## Work to be completed:
Print the listing below exactly as written.

# # # # # # #

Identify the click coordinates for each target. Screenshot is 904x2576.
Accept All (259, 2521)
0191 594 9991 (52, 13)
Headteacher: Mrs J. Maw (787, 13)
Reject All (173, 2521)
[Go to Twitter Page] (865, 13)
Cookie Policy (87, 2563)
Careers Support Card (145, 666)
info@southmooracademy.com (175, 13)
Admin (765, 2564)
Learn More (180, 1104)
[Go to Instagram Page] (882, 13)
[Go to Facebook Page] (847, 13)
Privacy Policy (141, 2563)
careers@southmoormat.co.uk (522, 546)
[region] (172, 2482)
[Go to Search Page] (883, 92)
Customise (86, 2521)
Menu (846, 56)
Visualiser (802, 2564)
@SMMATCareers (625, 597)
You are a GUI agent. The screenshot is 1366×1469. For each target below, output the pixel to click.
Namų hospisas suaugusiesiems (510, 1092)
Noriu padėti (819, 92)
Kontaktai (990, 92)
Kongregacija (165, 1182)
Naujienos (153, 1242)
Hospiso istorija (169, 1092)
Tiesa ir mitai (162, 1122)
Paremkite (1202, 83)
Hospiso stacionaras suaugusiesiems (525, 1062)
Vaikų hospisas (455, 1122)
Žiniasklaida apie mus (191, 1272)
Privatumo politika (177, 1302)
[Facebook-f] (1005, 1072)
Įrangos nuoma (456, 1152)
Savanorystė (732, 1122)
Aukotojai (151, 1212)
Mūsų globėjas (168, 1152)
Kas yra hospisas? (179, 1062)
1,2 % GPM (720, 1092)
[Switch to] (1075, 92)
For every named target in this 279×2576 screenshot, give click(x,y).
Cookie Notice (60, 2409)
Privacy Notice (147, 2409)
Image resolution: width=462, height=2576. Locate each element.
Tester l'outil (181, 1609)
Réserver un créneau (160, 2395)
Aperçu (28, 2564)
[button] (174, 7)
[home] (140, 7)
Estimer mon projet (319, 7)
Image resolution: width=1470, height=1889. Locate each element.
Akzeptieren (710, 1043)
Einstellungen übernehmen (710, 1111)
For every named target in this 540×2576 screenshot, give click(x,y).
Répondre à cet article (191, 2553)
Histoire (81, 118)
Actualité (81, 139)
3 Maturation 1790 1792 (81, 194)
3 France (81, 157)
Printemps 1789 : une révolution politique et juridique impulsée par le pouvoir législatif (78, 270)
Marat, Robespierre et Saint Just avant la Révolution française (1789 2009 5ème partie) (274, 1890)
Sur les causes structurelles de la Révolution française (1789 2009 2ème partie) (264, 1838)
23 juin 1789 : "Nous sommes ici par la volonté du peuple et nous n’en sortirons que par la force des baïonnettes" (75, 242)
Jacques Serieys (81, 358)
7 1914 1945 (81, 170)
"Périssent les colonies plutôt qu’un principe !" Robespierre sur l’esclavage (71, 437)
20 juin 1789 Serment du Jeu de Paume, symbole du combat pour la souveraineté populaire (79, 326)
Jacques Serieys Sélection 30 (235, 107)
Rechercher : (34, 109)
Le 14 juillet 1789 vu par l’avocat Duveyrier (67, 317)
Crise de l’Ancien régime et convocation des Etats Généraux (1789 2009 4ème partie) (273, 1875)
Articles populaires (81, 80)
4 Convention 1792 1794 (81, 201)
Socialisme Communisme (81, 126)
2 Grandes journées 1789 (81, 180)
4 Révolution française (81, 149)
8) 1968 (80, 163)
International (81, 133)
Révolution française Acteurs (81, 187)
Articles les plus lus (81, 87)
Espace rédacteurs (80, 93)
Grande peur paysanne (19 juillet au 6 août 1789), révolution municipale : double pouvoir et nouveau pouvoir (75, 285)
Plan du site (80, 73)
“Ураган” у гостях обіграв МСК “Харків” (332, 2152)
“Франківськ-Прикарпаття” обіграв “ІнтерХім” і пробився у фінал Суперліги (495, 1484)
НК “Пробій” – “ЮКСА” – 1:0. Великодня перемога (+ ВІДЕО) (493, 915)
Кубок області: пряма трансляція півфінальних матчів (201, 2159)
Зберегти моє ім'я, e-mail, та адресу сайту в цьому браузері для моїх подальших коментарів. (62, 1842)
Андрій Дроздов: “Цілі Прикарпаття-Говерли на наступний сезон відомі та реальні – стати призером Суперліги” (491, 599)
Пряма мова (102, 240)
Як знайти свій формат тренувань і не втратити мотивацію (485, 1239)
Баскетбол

# # # # # # #

## Exercise result:
Identify the click coordinates for each target. Screenshot is 904x2576.
Accept All (259, 2521)
0191 594 9991 (52, 13)
Headteacher: Mrs J. Maw (787, 13)
Reject All (173, 2521)
[Go to Twitter Page] (865, 13)
Cookie Policy (87, 2563)
Careers Support Card (145, 666)
info@southmooracademy.com (175, 13)
Admin (765, 2564)
Learn More (180, 1104)
[Go to Instagram Page] (882, 13)
[Go to Facebook Page] (847, 13)
Privacy Policy (141, 2563)
careers@southmoormat.co.uk (522, 546)
[region] (172, 2482)
[Go to Search Page] (883, 92)
Customise (86, 2521)
Menu (846, 56)
Visualiser (802, 2564)
@SMMATCareers (625, 597)
You are a GUI agent. The screenshot is 1366×1469. For each target below, output the pixel to click.
Namų hospisas suaugusiesiems (510, 1092)
Noriu padėti (819, 92)
Kontaktai (990, 92)
Kongregacija (165, 1182)
Naujienos (153, 1242)
Hospiso istorija (169, 1092)
Tiesa ir mitai (162, 1122)
Paremkite (1202, 83)
Hospiso stacionaras suaugusiesiems (525, 1062)
Vaikų hospisas (455, 1122)
Žiniasklaida apie mus (191, 1272)
Privatumo politika (177, 1302)
[Facebook-f] (1005, 1072)
Įrangos nuoma (456, 1152)
Savanorystė (732, 1122)
Aukotojai (151, 1212)
Mūsų globėjas (168, 1152)
Kas yra hospisas? (179, 1062)
1,2 % GPM (720, 1092)
[Switch to] (1075, 92)
For every named target in this 279×2576 screenshot, give click(x,y).
Cookie Notice (60, 2409)
Privacy Notice (147, 2409)
Image resolution: width=462, height=2576. Locate each element.
Tester l'outil (181, 1609)
Réserver un créneau (160, 2395)
Aperçu (28, 2564)
[button] (174, 7)
[home] (140, 7)
Estimer mon projet (319, 7)
Image resolution: width=1470, height=1889. Locate each element.
Akzeptieren (710, 1043)
Einstellungen übernehmen (710, 1111)
For every named target in this 540×2576 screenshot, give click(x,y).
Répondre à cet article (191, 2553)
Histoire (81, 118)
Actualité (81, 139)
3 Maturation 1790 1792 (81, 194)
3 France (81, 157)
Printemps 1789 : une révolution politique et juridique impulsée par le pouvoir législatif (78, 270)
Marat, Robespierre et Saint Just avant la Révolution française (1789 2009 5ème partie) (274, 1890)
Sur les causes structurelles de la Révolution française (1789 2009 2ème partie) (264, 1838)
23 juin 1789 : "Nous sommes ici par la volonté du peuple et nous n’en sortirons que par la force des baïonnettes" (75, 242)
Jacques Serieys (81, 358)
7 1914 1945 (81, 170)
"Périssent les colonies plutôt qu’un principe !" Robespierre sur l’esclavage (71, 437)
20 juin 1789 Serment du Jeu de Paume, symbole du combat pour la souveraineté populaire (79, 326)
Jacques Serieys Sélection 30 (235, 107)
Rechercher : (34, 109)
Le 14 juillet 1789 vu par l’avocat Duveyrier (67, 317)
Crise de l’Ancien régime et convocation des Etats Généraux (1789 2009 4ème partie) (273, 1875)
Articles populaires (81, 80)
4 Convention 1792 1794 (81, 201)
Socialisme Communisme (81, 126)
2 Grandes journées 1789 (81, 180)
4 Révolution française (81, 149)
8) 1968 (80, 163)
International (81, 133)
Révolution française Acteurs (81, 187)
Articles les plus lus (81, 87)
Espace rédacteurs (80, 93)
Grande peur paysanne (19 juillet au 6 août 1789), révolution municipale : double pouvoir et nouveau pouvoir (75, 285)
Plan du site (80, 73)
“Ураган” у гостях обіграв МСК “Харків” (332, 2152)
“Франківськ-Прикарпаття” обіграв “ІнтерХім” і пробився у фінал Суперліги (495, 1484)
НК “Пробій” – “ЮКСА” – 1:0. Великодня перемога (+ ВІДЕО) (493, 915)
Кубок області: пряма трансляція півфінальних матчів (201, 2159)
Зберегти моє ім'я, e-mail, та адресу сайту в цьому браузері для моїх подальших коментарів. (62, 1842)
Андрій Дроздов: “Цілі Прикарпаття-Говерли на наступний сезон відомі та реальні – стати призером Суперліги” (491, 599)
Пряма мова (102, 240)
Як знайти свій формат тренувань і не втратити мотивацію (485, 1239)
Баскетбол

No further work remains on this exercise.